City in central Israel with 195,000 inhabitants (2008 estimate), being part of the metropolitan Tel Aviv.
Petah Tiqwa is heavily industrialized, the second most in Israel after Haifa. Its industries specialize in textile and paper milling, processed food, distilling, chemicals, pharmaceuticals, electrical equipment, high technology industries, machineries, metal and rubber products, furniture, oils and soaps, and cement.
Local agriculture is also of importance, producing citrus and grapes for wine. Limestone is also quarried nearby.
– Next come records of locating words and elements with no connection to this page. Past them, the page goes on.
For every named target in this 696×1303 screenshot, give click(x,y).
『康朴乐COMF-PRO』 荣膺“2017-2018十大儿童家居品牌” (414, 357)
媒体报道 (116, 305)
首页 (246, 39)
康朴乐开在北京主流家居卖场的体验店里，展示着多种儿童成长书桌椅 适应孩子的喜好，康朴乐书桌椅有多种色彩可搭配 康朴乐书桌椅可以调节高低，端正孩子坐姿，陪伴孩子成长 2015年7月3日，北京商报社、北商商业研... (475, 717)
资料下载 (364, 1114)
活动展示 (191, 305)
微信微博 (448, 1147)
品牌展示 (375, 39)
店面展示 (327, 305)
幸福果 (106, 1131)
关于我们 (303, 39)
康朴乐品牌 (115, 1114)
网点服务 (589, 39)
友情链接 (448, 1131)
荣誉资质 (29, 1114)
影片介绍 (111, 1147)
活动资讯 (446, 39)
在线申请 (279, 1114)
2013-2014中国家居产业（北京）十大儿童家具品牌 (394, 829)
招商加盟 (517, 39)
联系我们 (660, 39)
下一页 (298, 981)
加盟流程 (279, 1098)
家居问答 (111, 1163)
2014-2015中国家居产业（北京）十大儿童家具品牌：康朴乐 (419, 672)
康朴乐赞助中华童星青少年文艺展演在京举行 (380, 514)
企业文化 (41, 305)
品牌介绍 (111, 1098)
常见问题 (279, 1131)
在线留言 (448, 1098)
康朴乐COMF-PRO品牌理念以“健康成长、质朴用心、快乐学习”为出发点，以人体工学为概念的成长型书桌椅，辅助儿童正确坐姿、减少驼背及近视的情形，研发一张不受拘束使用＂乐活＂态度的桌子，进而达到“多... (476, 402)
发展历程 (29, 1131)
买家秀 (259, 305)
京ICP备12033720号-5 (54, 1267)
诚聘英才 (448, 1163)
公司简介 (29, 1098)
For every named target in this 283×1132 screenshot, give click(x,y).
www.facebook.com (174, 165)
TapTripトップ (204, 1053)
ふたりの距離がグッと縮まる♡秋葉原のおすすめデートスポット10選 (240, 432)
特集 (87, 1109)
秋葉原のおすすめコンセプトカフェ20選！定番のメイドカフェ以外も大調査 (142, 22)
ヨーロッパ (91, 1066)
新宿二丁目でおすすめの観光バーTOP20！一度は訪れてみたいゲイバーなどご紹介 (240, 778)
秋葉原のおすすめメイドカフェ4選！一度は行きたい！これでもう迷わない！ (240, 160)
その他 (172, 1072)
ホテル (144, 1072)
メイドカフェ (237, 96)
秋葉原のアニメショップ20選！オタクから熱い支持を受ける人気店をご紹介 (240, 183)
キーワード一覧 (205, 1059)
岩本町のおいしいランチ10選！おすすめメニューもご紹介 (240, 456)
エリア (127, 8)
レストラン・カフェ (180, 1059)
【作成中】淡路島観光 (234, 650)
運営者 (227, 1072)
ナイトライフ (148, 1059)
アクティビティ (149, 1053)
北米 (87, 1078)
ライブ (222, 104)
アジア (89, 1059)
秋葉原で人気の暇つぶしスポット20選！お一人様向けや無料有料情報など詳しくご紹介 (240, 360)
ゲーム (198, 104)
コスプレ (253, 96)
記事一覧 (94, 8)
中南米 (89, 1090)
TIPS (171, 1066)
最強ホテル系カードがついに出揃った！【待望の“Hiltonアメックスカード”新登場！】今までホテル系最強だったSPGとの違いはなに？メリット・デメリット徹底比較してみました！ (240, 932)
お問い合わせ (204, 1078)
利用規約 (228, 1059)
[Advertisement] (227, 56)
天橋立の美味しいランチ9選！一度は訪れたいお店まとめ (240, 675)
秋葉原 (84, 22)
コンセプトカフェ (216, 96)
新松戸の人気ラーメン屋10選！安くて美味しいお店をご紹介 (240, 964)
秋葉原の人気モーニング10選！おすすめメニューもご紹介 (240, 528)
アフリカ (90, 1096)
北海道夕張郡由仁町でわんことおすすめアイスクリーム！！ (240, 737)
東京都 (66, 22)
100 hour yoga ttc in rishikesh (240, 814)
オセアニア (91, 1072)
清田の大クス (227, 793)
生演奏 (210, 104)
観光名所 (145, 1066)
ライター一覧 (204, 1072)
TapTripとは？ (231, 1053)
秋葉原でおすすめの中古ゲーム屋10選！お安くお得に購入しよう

Petah Tiqwa, being an important industrial centre, has excellent infrastructure, and quick access to all other urban centres in Israel. Tel Aviv centre is 20 km southwest, Haifa 80 km north and Jerusalem 65 km southeast.
Close to Petah Tiqwa is the ancient Aphek, mentioned in the Bible and Ancient Egyptian texts, a Canaanite city.
Petah Tiqwa is Hebrew for 'Gate of Hope'.

1878: Petah Tiqwa is founded by Jews of Jerusalem, as the first modern Jewish agricultural settlement in Palestine. It proved to be a difficult project, with insufficient agricultural knowledge among the settlers, and the area being swampy and malarial. Soon it is abandoned.
1882: Petah Tiqwa is resettled, and many eucalyptus trees are planted for drainage.
1939: Petah Tiqwa is incorporated as a city.